**Task input:**
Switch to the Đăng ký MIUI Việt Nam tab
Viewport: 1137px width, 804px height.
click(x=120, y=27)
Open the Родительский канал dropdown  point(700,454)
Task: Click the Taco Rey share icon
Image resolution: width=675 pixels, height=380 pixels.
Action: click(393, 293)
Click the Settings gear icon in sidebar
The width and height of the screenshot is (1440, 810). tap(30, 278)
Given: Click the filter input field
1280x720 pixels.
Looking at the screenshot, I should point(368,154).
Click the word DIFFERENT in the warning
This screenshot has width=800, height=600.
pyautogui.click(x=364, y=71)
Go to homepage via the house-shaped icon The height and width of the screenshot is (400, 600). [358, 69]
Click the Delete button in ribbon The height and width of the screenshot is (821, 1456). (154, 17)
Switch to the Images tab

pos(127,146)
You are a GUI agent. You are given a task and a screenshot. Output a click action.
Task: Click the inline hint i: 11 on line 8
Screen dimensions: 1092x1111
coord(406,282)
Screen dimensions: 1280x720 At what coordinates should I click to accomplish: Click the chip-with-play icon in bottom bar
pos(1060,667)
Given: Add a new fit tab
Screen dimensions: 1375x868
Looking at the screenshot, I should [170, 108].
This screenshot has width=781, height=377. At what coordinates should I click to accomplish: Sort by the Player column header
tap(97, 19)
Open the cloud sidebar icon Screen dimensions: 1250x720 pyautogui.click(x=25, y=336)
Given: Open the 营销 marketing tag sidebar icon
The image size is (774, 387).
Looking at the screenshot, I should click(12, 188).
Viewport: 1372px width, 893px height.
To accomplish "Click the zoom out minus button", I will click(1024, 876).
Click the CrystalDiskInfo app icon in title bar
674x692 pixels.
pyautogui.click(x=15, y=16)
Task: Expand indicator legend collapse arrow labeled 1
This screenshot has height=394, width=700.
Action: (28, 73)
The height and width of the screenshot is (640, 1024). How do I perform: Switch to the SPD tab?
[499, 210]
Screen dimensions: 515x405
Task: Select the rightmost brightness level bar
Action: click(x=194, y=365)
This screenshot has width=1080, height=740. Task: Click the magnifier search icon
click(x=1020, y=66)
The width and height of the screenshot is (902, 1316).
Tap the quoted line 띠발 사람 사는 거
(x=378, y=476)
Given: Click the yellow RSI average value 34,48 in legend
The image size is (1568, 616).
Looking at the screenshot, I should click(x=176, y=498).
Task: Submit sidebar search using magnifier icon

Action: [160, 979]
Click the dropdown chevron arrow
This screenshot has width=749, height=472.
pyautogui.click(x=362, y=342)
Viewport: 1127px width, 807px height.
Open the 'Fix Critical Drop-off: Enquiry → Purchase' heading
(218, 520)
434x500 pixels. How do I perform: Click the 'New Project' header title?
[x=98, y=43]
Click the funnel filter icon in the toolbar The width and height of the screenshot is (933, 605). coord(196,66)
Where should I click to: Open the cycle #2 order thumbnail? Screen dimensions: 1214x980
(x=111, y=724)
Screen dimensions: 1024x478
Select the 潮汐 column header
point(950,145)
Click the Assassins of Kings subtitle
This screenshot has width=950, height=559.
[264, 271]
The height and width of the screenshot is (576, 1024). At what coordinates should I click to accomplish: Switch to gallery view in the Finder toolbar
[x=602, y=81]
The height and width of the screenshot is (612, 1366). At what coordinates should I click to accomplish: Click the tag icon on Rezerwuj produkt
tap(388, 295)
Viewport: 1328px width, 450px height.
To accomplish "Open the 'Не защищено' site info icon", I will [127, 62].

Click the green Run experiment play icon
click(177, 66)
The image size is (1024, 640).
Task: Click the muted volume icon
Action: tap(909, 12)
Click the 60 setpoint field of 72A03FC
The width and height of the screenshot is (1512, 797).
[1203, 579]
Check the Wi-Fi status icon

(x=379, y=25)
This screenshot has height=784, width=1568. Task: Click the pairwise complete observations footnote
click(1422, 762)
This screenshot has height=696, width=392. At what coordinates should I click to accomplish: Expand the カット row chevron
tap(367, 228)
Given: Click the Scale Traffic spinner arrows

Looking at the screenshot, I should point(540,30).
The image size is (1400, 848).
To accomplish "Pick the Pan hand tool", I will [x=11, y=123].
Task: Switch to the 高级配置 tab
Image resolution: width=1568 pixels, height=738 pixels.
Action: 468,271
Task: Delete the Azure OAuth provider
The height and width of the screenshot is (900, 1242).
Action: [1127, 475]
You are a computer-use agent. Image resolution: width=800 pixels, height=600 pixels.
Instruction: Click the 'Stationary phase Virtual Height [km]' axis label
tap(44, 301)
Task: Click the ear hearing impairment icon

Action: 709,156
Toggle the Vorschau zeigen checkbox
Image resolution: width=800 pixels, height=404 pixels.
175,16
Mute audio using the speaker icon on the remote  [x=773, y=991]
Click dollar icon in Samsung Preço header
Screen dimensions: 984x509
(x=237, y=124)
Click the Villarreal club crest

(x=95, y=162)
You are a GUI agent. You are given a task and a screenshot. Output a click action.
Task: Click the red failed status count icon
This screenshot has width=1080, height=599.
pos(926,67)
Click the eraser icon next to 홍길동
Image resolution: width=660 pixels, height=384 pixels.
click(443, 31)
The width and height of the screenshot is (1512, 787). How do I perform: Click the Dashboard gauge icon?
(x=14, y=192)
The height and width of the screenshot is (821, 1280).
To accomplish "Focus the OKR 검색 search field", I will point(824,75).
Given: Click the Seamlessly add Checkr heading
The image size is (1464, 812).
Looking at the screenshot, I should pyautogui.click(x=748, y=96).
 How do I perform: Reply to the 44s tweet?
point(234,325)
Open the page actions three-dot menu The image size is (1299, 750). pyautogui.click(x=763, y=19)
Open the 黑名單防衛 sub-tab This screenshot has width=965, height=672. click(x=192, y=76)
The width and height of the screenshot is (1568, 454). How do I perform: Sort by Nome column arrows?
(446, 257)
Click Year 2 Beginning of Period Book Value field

**Problem requirements:** The records above, in their entirety, need to be set down again exactly.

**Answer:**
Switch to the Đăng ký MIUI Việt Nam tab
Viewport: 1137px width, 804px height.
click(x=120, y=27)
Open the Родительский канал dropdown  point(700,454)
Task: Click the Taco Rey share icon
Image resolution: width=675 pixels, height=380 pixels.
Action: click(393, 293)
Click the Settings gear icon in sidebar
The width and height of the screenshot is (1440, 810). tap(30, 278)
Given: Click the filter input field
1280x720 pixels.
Looking at the screenshot, I should point(368,154).
Click the word DIFFERENT in the warning
This screenshot has width=800, height=600.
pyautogui.click(x=364, y=71)
Go to homepage via the house-shaped icon The height and width of the screenshot is (400, 600). [358, 69]
Click the Delete button in ribbon The height and width of the screenshot is (821, 1456). (154, 17)
Switch to the Images tab

pos(127,146)
You are a GUI agent. You are given a task and a screenshot. Output a click action.
Task: Click the inline hint i: 11 on line 8
Screen dimensions: 1092x1111
coord(406,282)
Screen dimensions: 1280x720 At what coordinates should I click to accomplish: Click the chip-with-play icon in bottom bar
pos(1060,667)
Given: Add a new fit tab
Screen dimensions: 1375x868
Looking at the screenshot, I should [170, 108].
This screenshot has width=781, height=377. At what coordinates should I click to accomplish: Sort by the Player column header
tap(97, 19)
Open the cloud sidebar icon Screen dimensions: 1250x720 pyautogui.click(x=25, y=336)
Given: Open the 营销 marketing tag sidebar icon
The image size is (774, 387).
Looking at the screenshot, I should click(12, 188).
Viewport: 1372px width, 893px height.
To accomplish "Click the zoom out minus button", I will click(1024, 876).
Click the CrystalDiskInfo app icon in title bar
674x692 pixels.
pyautogui.click(x=15, y=16)
Task: Expand indicator legend collapse arrow labeled 1
This screenshot has height=394, width=700.
Action: (28, 73)
The height and width of the screenshot is (640, 1024). How do I perform: Switch to the SPD tab?
[499, 210]
Screen dimensions: 515x405
Task: Select the rightmost brightness level bar
Action: click(x=194, y=365)
This screenshot has width=1080, height=740. Task: Click the magnifier search icon
click(x=1020, y=66)
The width and height of the screenshot is (902, 1316).
Tap the quoted line 띠발 사람 사는 거
(x=378, y=476)
Given: Click the yellow RSI average value 34,48 in legend
The image size is (1568, 616).
Looking at the screenshot, I should click(x=176, y=498).
Task: Submit sidebar search using magnifier icon

Action: [160, 979]
Click the dropdown chevron arrow
This screenshot has width=749, height=472.
pyautogui.click(x=362, y=342)
Viewport: 1127px width, 807px height.
Open the 'Fix Critical Drop-off: Enquiry → Purchase' heading
(218, 520)
434x500 pixels. How do I perform: Click the 'New Project' header title?
[x=98, y=43]
Click the funnel filter icon in the toolbar The width and height of the screenshot is (933, 605). coord(196,66)
Where should I click to: Open the cycle #2 order thumbnail? Screen dimensions: 1214x980
(x=111, y=724)
Screen dimensions: 1024x478
Select the 潮汐 column header
point(950,145)
Click the Assassins of Kings subtitle
This screenshot has width=950, height=559.
[264, 271]
The height and width of the screenshot is (576, 1024). At what coordinates should I click to accomplish: Switch to gallery view in the Finder toolbar
[x=602, y=81]
The height and width of the screenshot is (612, 1366). At what coordinates should I click to accomplish: Click the tag icon on Rezerwuj produkt
tap(388, 295)
Viewport: 1328px width, 450px height.
To accomplish "Open the 'Не защищено' site info icon", I will [127, 62].

Click the green Run experiment play icon
click(177, 66)
The image size is (1024, 640).
Task: Click the muted volume icon
Action: tap(909, 12)
Click the 60 setpoint field of 72A03FC
The width and height of the screenshot is (1512, 797).
[1203, 579]
Check the Wi-Fi status icon

(x=379, y=25)
This screenshot has height=784, width=1568. Task: Click the pairwise complete observations footnote
click(1422, 762)
This screenshot has height=696, width=392. At what coordinates should I click to accomplish: Expand the カット row chevron
tap(367, 228)
Given: Click the Scale Traffic spinner arrows

Looking at the screenshot, I should point(540,30).
The image size is (1400, 848).
To accomplish "Pick the Pan hand tool", I will [x=11, y=123].
Task: Switch to the 高级配置 tab
Image resolution: width=1568 pixels, height=738 pixels.
Action: 468,271
Task: Delete the Azure OAuth provider
The height and width of the screenshot is (900, 1242).
Action: [1127, 475]
You are a computer-use agent. Image resolution: width=800 pixels, height=600 pixels.
Instruction: Click the 'Stationary phase Virtual Height [km]' axis label
tap(44, 301)
Task: Click the ear hearing impairment icon

Action: 709,156
Toggle the Vorschau zeigen checkbox
Image resolution: width=800 pixels, height=404 pixels.
175,16
Mute audio using the speaker icon on the remote  [x=773, y=991]
Click dollar icon in Samsung Preço header
Screen dimensions: 984x509
(x=237, y=124)
Click the Villarreal club crest

(x=95, y=162)
You are a GUI agent. You are given a task and a screenshot. Output a click action.
Task: Click the red failed status count icon
This screenshot has width=1080, height=599.
pos(926,67)
Click the eraser icon next to 홍길동
Image resolution: width=660 pixels, height=384 pixels.
click(443, 31)
The width and height of the screenshot is (1512, 787). How do I perform: Click the Dashboard gauge icon?
(x=14, y=192)
The height and width of the screenshot is (821, 1280).
To accomplish "Focus the OKR 검색 search field", I will point(824,75).
Given: Click the Seamlessly add Checkr heading
The image size is (1464, 812).
Looking at the screenshot, I should pyautogui.click(x=748, y=96).
 How do I perform: Reply to the 44s tweet?
point(234,325)
Open the page actions three-dot menu The image size is (1299, 750). pyautogui.click(x=763, y=19)
Open the 黑名單防衛 sub-tab This screenshot has width=965, height=672. click(x=192, y=76)
The width and height of the screenshot is (1568, 454). How do I perform: Sort by Nome column arrows?
(446, 257)
Click Year 2 Beginning of Period Book Value field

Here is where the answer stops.